A Federação Nacional dos Professores (Fenprof) considera que o concurso de vinculação extraordinária para, pelo menos, 3.462 professores, proposto no Orçamento do Estado para 2018 (OE2018), fica “muito aquém” daquilo que é o nível de precariedade dos docentes.

Ressalvando que ainda não analisou a proposta do OE2018, o secretário-geral da Fenprop, Mário Nogueira, afirmou à agência Lusa que já se encontrava prevista a abertura de um novo processo extraordinário de vinculação, porque “os professores são dos grupos profissionais em que a precariedade é mais elevada”.

Esse era um compromisso do Ministério da Educação e agora o que esperamos é que o próprio Orçamento do Estado não venha condicionar o número daqueles que poderão vincular, porque essa é uma negociação que tem que ser feita com os sindicatos”, disse o sindicalista.

Mário Nogueira adiantou que a Fenprof vai “aguardar serenamente" essa negociação, mas sublinhou que se o número dos professores for “o que tem vindo a público continua a ficar muito aquém daquilo que é o nível de precariedade dos professores”.

Descongelamento "inaceitável"

Relativamente à proposta de descongelamento das carreiras, Mário Nogueira disse que “é absolutamente inaceitável”, advertindo que vai ser motivo de grande contestação dos professores”.

Nós não iremos de forma alguma concordar com o apagar de quase 10 anos de serviço que os professores cumpriram, sobre o qual os professores efetuaram os descontos a que estão obrigados, e bem, mas que agora o Governo entende que ao descongelar as carreiras esses 10 anos são para deitar fora”, comentou.

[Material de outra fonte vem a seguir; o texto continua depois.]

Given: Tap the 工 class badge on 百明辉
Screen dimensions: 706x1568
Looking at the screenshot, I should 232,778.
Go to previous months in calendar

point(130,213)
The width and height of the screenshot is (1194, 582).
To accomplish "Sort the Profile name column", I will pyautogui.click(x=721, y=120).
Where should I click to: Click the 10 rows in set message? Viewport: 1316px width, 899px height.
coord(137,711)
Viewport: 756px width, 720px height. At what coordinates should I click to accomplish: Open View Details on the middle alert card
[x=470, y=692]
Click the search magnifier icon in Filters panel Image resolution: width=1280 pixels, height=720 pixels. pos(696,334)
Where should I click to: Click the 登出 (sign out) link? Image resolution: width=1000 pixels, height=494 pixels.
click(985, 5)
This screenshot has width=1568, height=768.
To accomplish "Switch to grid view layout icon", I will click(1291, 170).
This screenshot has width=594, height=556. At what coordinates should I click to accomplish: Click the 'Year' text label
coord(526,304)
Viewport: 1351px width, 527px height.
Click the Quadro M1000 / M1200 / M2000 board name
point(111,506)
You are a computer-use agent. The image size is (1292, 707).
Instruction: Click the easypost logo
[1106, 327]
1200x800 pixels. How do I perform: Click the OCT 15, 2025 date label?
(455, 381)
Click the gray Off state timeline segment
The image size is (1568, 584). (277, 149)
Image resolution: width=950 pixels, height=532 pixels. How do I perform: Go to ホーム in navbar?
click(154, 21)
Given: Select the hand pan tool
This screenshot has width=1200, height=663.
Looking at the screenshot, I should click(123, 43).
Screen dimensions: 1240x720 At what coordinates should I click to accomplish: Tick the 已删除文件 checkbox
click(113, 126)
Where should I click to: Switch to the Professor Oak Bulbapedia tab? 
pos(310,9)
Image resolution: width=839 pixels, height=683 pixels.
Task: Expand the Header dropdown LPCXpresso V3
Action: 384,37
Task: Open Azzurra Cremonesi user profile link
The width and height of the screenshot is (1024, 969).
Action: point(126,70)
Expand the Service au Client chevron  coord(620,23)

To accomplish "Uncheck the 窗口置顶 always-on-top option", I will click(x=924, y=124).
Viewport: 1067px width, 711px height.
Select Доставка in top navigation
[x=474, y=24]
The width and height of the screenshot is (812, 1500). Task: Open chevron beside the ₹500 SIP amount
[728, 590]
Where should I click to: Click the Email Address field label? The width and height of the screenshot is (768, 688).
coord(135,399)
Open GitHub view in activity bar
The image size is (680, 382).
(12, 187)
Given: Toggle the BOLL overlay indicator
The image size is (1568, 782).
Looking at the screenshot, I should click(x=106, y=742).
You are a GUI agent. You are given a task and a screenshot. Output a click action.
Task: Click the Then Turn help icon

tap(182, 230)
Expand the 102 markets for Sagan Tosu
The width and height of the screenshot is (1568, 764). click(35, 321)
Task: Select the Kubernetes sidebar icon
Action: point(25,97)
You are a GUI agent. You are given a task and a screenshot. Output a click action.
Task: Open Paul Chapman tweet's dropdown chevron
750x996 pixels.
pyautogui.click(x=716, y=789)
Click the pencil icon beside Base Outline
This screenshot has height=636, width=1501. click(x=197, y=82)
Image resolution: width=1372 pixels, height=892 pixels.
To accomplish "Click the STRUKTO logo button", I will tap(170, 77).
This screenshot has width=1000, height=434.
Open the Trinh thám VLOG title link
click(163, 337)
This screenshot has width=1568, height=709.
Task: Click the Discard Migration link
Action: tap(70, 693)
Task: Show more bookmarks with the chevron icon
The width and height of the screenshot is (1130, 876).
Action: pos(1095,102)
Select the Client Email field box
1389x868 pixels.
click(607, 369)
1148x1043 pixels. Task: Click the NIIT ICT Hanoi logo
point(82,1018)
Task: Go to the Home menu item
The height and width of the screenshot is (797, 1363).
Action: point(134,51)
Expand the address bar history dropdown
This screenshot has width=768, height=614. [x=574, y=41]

Por último, e relativamente ao aumento do orçamento para o ensino básico e secundário para os 6.173,1 milhões de euros em 2018, mais 2,5% face ao orçamentado em 2017, Mário Nogueira afirmou que os sindicatos terão que “ver como é que as contas são feitas”.

Depois de cortes tremendos que aconteceram nos quatro anos da legislatura anterior, acima dos dois mil milhões de euros, aquilo que nós tivemos foi que nos anos anteriores, já do atual Governo, a educação não continuou a ver o seu orçamento reduzido, mas também não se alterou a situação. Ou seja, houve um período grande de estagnação”, explicou.

Portanto, agora “estamos na expectativa de saber se há ou não aumento”, disse, rematando: “não basta dizer que há um aumento de dois por cento, porque esse é o valor global.

Temos que ver [na especialidade] em que é que esse aumento incide porque há aspetos no âmbito da educação que são mais prementes e terão de ser prioritários”, sustentou.

Aumento de 2,5% do orçamento

A Federação Nacional da Educação (FNE) classificou de “notícia positiva” o aumento de 2,5% do orçamento para o ensino básico e secundário em 2018, considerando que a verba prevista se aproxima dos “valores desejáveis” para a educação.

Segundo o relatório do Orçamento do Estado para 2018, entregue na sexta-feira à noite na Assembleia da República, o orçamento para o ensino básico e secundário aumenta em 2018 para os 6.173,1 milhões de euros, um crescimento de 2,5% face ao orçamentado em 2017.

O relatório ressalva que estes valores não contemplam ainda os efeitos decorrentes do descongelamento das carreiras.

Em declarações à agência Lusa, o secretário-geral da FNE, João Dias da Silva, considerou o aumento das verbas “uma notícia positiva”, afirmando que constata “a quebra verificada em anos anteriores no orçamento da educação”.

Neste momento aproximamo-nos dos valores comuns na OCDE [Organização para a Cooperação e Desenvolvimento Económico] e que são os desejáveis para a área da educação”, salientou João Dias da Silva, ressalvando que ainda não analisou o documento.

Relativamente ao concurso de vinculação extraordinária para pelo menos 3.462 professores no próximo ano, que também faz parte da proposta do OE, João Dias da Silva disse que corresponde a “um compromisso” que o ministro da Educação já tinha assumido, “só não estava ainda quantificado”.

Neste momento aparece quantificado, é uma evolução”, mas “aquilo que nos preocupa são as regras e os critérios que o ministério vai querer apresentar para negociação, no sentido de se estabelecer equidade na distribuição dos lugares que estiverem a ser identificados”, sublinhou.

Para João Dias da Silva, “é fundamental” que esta vinculação extraordinária dos professores aconteça para “combater a precariedade”.

O dirigente da FNE defendeu ainda que é necessário que o Orçamento da educação contenha as verbas que forem necessárias para garantir o direito à progressão da carreira de todos os professores a partir de janeiro de 2018, “como foi o compromisso que o Governo assumiu”.